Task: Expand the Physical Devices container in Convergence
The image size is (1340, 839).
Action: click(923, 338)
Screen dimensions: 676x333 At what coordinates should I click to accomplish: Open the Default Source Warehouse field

* * *

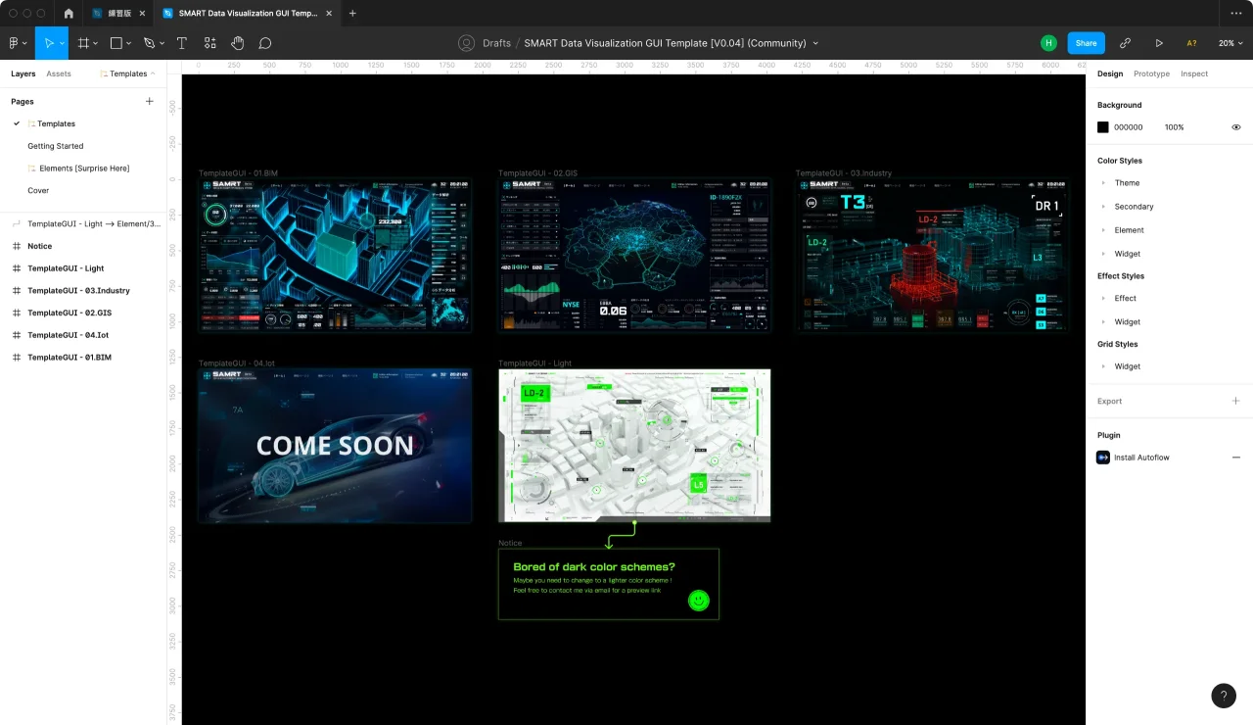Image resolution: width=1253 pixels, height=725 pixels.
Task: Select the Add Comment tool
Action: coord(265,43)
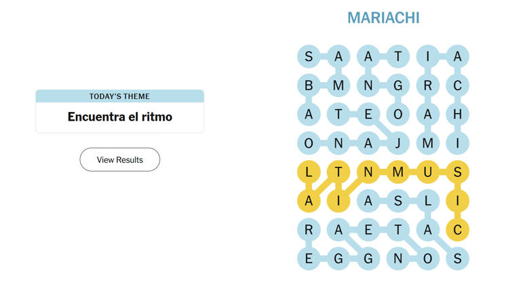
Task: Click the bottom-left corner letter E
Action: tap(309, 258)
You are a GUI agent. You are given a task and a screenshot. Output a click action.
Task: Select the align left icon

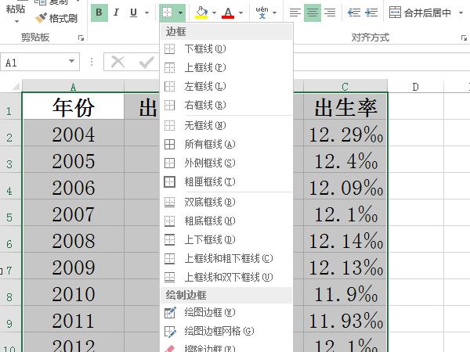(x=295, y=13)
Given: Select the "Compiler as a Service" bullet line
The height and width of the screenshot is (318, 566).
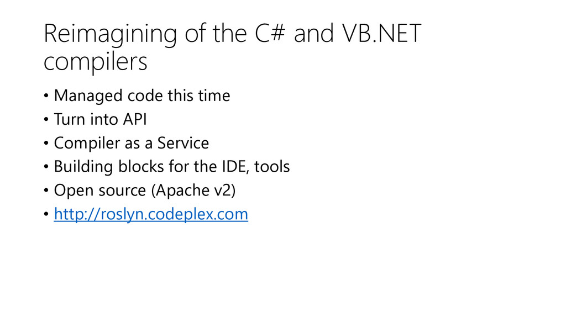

* * *

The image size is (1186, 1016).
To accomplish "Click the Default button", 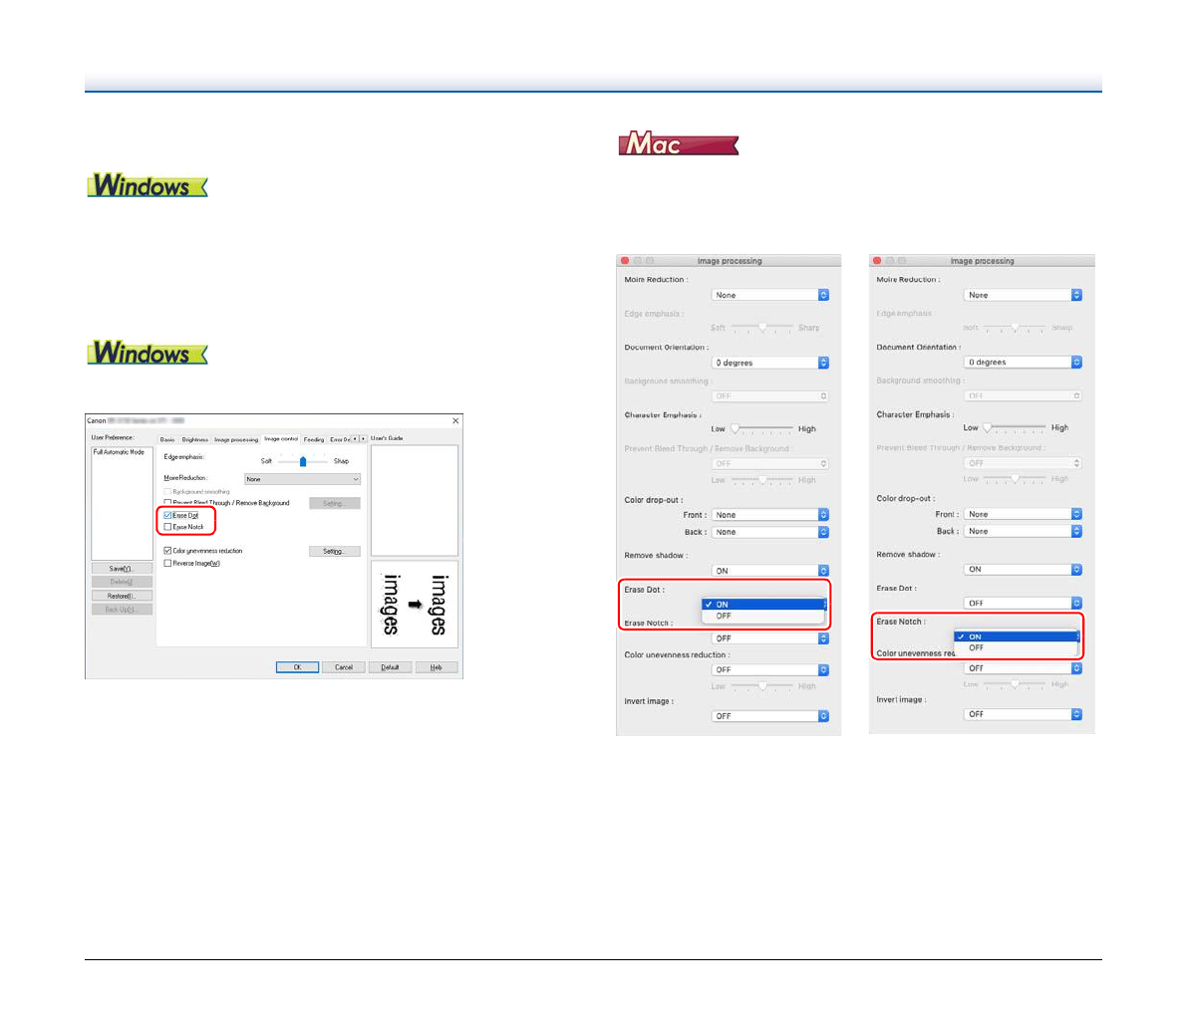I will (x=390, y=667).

> **WORK TASK**
Could you output exactly the lines above, from the line with "You are a GUI" up to and including the line with "The height and", and nothing else, skipping the pictures?

> **YOUR RESPONSE**
You are a GUI agent. You are given a task and a screenshot. Output a click action.
Task: Select the align left icon

(x=295, y=13)
Given: Select the "Compiler as a Service" bullet line
The height and width of the screenshot is (318, 566).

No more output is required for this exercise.